┌─ Task inputs

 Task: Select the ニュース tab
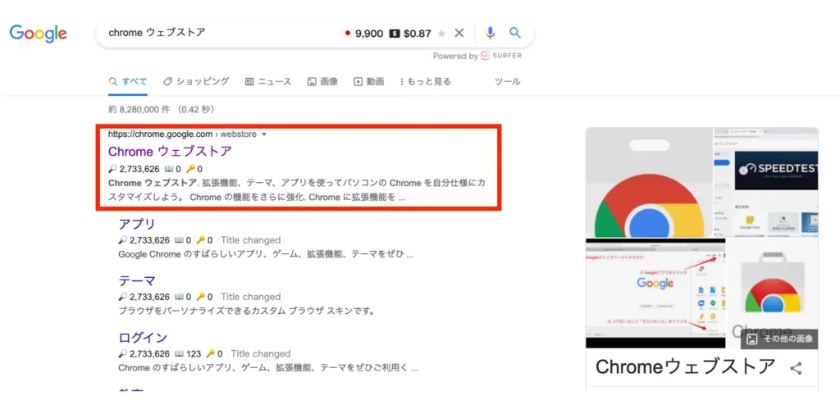[268, 81]
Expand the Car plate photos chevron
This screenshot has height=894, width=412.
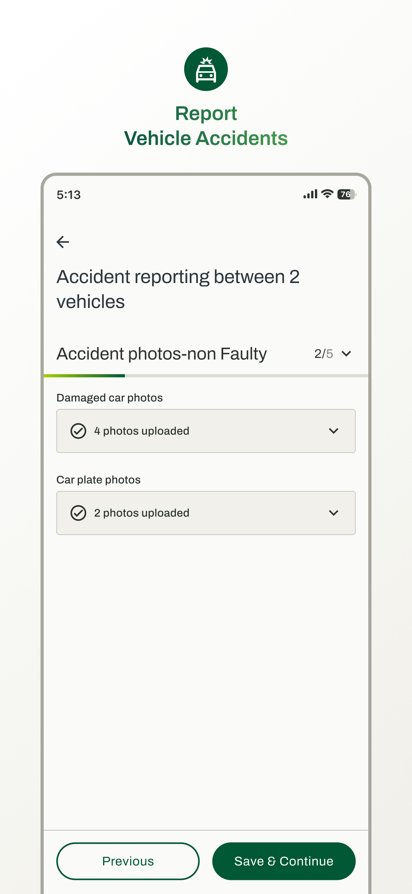[333, 513]
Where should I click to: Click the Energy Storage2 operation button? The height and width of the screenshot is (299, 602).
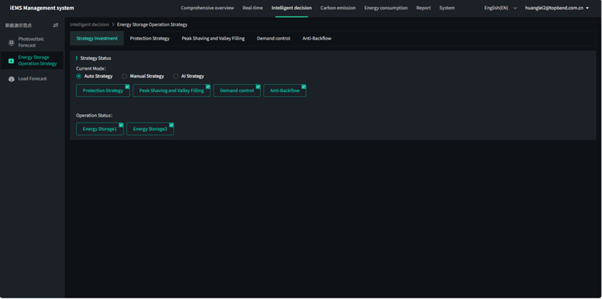coord(150,129)
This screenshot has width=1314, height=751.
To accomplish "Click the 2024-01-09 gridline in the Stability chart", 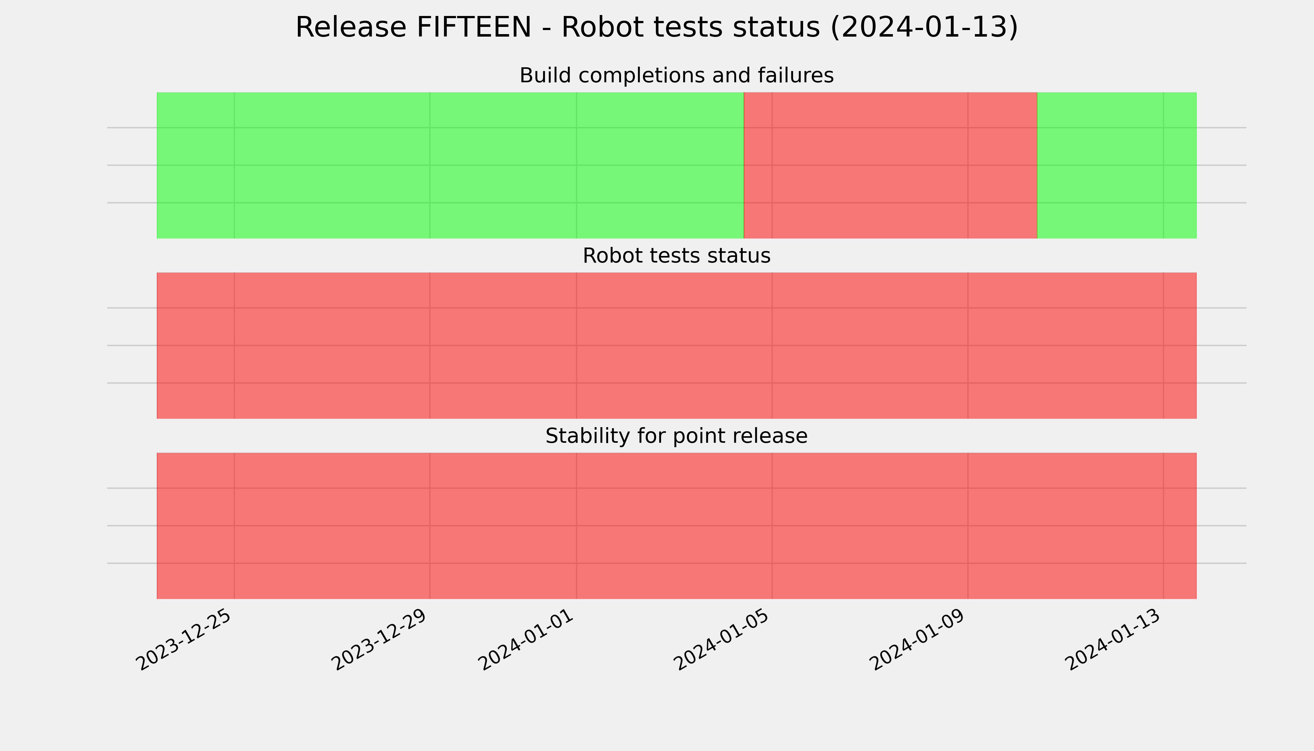I will click(968, 526).
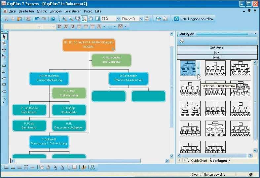Click the zoom in magnifier icon
The height and width of the screenshot is (178, 260).
pyautogui.click(x=64, y=19)
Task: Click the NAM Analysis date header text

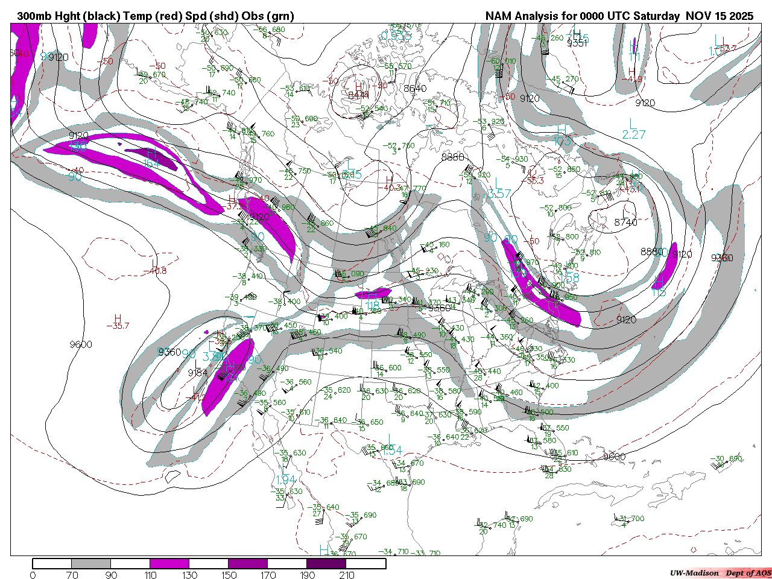Action: tap(619, 16)

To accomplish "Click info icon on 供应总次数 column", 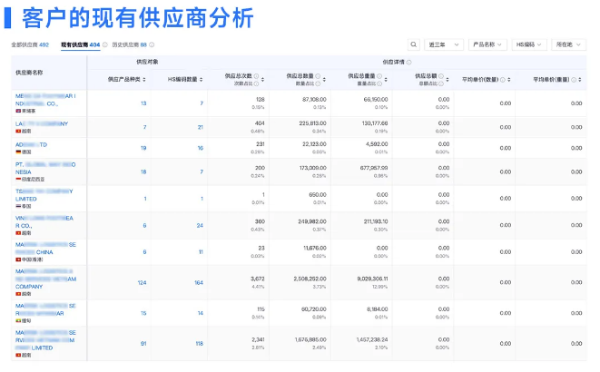I will point(256,76).
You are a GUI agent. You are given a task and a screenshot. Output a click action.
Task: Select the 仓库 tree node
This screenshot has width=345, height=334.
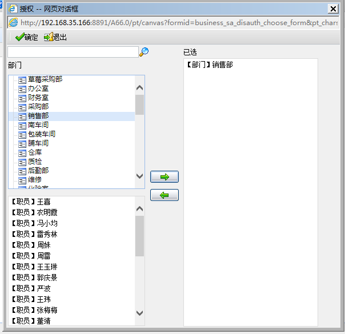(35, 152)
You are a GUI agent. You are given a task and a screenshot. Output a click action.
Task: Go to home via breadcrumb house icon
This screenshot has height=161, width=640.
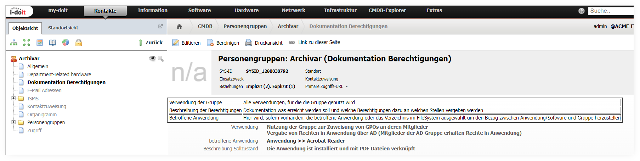[x=179, y=26]
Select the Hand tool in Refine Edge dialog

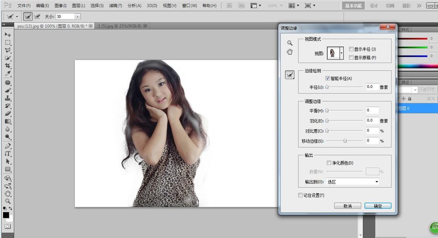(290, 52)
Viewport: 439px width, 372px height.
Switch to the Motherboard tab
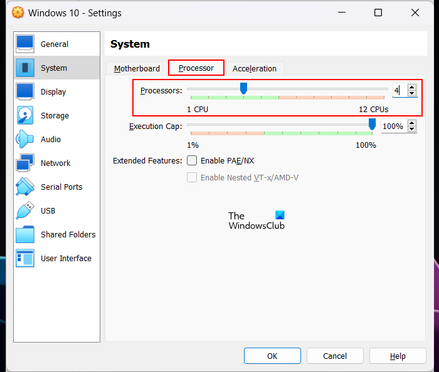[x=137, y=68]
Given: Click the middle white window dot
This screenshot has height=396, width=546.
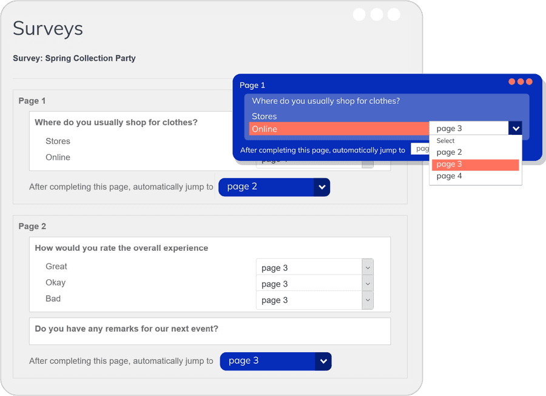Looking at the screenshot, I should pos(376,14).
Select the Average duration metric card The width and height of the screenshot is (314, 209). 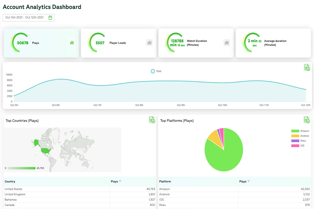coord(273,43)
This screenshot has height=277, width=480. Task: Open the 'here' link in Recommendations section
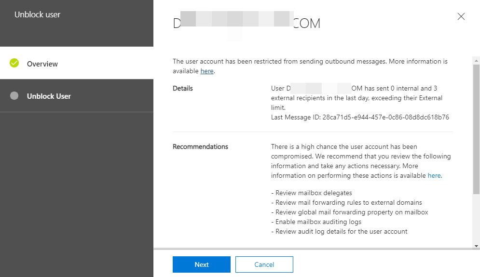[x=434, y=175]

└─

[The exercise] Change "Motherboard" to "Memory" in everything from the line containing "Select the Hand tool in Refine Edge dialog" down to the line containing "Looking at the", leaving all else unchanged. Reproduce only those lines, omitting the pictures.

[Response to this task]
Select the Hand tool in Refine Edge dialog

(290, 52)
Viewport: 439px width, 372px height.
Switch to the Memory tab
[x=137, y=68]
Given: Click the middle white window dot
This screenshot has height=396, width=546.
Looking at the screenshot, I should pos(376,14).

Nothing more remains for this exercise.